The first to react to the President’s move were the media and civil society. Even the Justice Minister Tudor Chiuariu, recently described by the President as a Mafioso, said Parliament didn’t handle the law in question very well. The opposition, at war with the President just like the Liberal government, is now on the same side. Asked if the President’s decision to send the law back to Parliament is justified, the Social Democrat Victor Ponta, a member of the Legal Committee of the Chamber of Deputies told an interview to our radio station:
“Without any doubt, three or four of the amendments to the law made by one of my colleagues in the Chamber of Deputies out of ignorance, in my opinion, and not ill faith, not only favour criminals, but are simply preposterous, especially for a judge or a prosecutor, or someone who works in the legal area.
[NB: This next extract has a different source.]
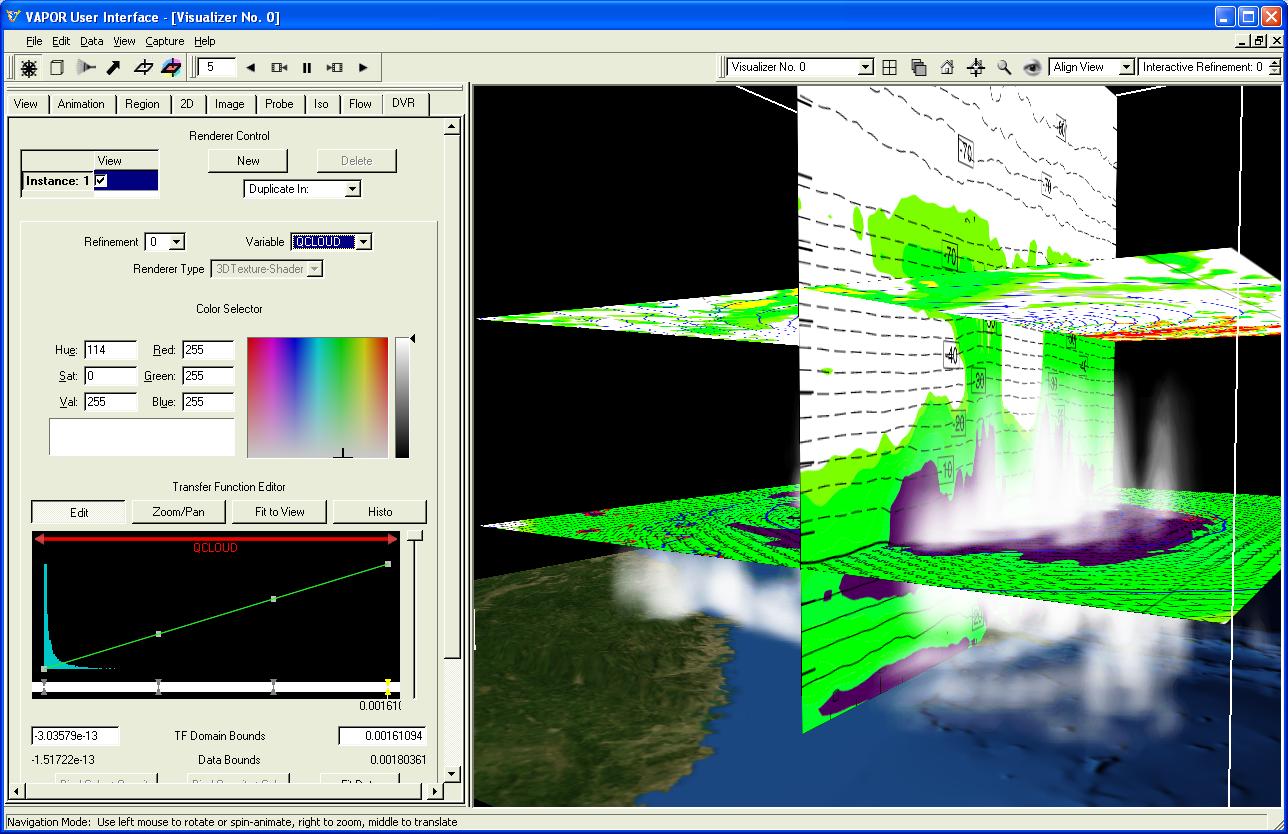This screenshot has height=834, width=1288.
Task: Click the cascade windows icon
Action: [x=918, y=67]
However, I find it very unfair to blame the whole Parliament because of one parliamentarian who initiates a bad amendment. I don’t think Romania would be a better country if it didn’t have a Parliament, but that it would be a better country if it had better and more responsible parliamentarians. The solution is not to have a war between the President and the Parliament, but to initiate a deep-going reform of the justice system, with no political interference.”
What Mr Ponta and other parliamentarians have failed to explain, however, is how the law they now denounce came to be voted for in the first place, by all deputies, including the Democratic MPs who are always accused of acting only at the instructions of their former leader, President Traian Basescu.